#### Try it:
Restate word for word the lines of the material below, from the line with "Task: Expand the Orders sidebar submenu" to the line with "The image size is (1916, 1604).", both lines included, and no others.

#### Entries supplied:
* * * *
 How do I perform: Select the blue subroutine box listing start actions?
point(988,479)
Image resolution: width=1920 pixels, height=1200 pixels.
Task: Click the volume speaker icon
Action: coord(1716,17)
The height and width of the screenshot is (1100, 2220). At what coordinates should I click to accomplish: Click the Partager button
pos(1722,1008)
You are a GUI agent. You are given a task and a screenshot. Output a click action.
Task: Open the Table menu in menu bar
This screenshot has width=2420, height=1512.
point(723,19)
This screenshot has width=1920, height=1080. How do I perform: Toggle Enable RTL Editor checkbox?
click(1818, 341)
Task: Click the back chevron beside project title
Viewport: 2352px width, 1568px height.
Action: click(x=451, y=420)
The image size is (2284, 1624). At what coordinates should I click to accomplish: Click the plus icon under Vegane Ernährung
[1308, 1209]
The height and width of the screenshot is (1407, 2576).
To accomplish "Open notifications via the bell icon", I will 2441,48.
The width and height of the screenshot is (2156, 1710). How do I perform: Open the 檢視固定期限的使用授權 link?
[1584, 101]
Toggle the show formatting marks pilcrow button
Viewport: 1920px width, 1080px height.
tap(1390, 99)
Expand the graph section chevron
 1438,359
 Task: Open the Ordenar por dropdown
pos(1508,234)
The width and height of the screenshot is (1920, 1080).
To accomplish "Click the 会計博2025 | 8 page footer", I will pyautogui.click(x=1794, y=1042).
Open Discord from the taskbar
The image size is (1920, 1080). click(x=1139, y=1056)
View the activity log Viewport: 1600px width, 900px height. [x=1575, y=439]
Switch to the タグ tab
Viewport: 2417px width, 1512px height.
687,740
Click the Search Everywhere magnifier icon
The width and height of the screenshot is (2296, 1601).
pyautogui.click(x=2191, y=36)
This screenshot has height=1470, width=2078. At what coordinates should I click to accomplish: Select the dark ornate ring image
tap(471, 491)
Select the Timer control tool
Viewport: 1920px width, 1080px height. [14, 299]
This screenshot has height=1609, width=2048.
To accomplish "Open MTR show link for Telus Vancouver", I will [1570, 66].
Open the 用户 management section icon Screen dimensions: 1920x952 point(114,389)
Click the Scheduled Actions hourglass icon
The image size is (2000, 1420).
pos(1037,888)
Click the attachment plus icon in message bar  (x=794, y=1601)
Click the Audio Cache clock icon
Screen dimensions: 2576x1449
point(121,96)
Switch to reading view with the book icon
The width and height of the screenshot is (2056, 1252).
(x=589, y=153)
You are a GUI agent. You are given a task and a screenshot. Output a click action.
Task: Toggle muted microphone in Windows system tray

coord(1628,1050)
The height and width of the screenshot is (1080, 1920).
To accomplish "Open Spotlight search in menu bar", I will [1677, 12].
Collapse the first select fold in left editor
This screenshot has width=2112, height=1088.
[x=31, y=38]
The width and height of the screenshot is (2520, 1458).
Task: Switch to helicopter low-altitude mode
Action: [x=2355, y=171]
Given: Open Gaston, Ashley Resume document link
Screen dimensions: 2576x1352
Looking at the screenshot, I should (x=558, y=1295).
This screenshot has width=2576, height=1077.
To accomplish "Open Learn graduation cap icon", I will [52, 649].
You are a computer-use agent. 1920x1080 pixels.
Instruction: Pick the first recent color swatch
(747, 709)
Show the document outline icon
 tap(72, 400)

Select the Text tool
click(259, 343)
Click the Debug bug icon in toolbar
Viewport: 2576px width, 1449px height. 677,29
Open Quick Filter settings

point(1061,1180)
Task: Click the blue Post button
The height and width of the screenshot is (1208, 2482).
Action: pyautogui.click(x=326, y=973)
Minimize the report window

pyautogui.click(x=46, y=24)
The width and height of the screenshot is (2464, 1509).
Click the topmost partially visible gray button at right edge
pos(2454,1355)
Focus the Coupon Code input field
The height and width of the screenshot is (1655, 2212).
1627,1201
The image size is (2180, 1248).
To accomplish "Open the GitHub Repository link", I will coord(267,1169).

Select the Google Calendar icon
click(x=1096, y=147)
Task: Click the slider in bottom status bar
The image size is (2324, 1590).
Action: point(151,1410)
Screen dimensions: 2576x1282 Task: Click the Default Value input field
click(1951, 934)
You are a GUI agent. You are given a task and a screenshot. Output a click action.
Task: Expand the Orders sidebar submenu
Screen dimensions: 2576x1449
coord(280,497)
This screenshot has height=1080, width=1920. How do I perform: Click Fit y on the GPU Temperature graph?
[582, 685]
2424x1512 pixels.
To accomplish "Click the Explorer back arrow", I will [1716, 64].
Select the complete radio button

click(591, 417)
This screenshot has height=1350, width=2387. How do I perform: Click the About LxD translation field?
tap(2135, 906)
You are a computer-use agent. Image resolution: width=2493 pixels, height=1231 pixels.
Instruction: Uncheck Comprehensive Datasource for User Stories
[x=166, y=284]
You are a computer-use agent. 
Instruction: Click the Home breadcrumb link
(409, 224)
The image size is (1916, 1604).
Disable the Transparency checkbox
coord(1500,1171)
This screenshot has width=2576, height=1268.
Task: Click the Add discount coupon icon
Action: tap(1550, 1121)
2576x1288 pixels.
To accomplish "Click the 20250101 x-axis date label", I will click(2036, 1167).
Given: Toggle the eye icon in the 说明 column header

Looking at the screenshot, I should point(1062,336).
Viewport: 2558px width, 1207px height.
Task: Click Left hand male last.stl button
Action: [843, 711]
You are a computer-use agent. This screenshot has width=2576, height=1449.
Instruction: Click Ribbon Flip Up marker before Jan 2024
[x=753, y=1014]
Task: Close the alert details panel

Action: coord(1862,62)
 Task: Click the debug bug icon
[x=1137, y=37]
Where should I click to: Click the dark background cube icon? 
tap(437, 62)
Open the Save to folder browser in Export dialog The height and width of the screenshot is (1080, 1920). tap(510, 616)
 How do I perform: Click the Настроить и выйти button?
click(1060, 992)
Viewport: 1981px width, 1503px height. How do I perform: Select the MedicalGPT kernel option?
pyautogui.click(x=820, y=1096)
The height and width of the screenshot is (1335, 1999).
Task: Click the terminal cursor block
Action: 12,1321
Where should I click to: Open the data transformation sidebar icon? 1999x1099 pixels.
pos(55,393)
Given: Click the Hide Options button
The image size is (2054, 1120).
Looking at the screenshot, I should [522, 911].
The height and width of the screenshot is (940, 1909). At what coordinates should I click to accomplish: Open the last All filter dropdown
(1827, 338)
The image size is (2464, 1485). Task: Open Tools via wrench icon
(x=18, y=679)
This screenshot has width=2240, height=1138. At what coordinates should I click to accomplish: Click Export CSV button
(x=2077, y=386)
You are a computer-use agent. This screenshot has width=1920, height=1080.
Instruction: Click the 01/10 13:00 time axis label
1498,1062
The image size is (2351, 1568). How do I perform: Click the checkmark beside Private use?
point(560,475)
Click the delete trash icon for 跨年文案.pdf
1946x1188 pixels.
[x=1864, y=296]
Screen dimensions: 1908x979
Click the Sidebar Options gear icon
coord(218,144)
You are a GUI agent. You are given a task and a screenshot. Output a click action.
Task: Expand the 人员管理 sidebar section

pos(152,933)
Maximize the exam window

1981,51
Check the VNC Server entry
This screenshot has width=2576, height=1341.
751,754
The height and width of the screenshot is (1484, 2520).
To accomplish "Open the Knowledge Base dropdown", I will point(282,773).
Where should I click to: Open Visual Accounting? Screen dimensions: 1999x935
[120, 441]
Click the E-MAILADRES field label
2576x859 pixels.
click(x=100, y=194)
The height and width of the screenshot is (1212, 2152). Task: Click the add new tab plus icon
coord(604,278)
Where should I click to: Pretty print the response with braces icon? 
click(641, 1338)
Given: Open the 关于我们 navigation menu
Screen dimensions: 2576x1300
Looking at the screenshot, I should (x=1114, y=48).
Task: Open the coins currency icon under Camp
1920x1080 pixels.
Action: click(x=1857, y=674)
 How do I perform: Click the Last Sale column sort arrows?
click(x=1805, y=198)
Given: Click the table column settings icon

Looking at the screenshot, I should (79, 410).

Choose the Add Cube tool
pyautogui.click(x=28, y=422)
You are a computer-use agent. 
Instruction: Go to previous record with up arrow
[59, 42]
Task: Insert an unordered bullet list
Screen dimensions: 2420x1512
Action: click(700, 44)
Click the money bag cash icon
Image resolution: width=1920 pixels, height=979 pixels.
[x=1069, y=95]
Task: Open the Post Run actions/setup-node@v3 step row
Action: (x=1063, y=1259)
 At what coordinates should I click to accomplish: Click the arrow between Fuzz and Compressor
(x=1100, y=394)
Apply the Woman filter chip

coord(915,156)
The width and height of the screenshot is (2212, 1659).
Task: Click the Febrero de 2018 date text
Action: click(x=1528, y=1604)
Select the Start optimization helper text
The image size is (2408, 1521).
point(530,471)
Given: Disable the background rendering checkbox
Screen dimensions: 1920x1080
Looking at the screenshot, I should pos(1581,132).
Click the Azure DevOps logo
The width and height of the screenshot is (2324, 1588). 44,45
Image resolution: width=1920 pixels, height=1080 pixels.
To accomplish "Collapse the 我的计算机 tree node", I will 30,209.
* * * *
#### Response area:
Task: Expand the Orders sidebar submenu
Screen dimensions: 2576x1449
coord(280,497)
This screenshot has height=1080, width=1920. How do I perform: Click Fit y on the GPU Temperature graph?
[582, 685]
2424x1512 pixels.
To accomplish "Click the Explorer back arrow", I will [1716, 64].
Select the complete radio button

click(591, 417)
This screenshot has height=1350, width=2387. How do I perform: Click the About LxD translation field?
tap(2135, 906)
You are a computer-use agent. Image resolution: width=2493 pixels, height=1231 pixels.
Instruction: Uncheck Comprehensive Datasource for User Stories
[x=166, y=284]
You are a computer-use agent. 
Instruction: Click the Home breadcrumb link
(409, 224)
The image size is (1916, 1604).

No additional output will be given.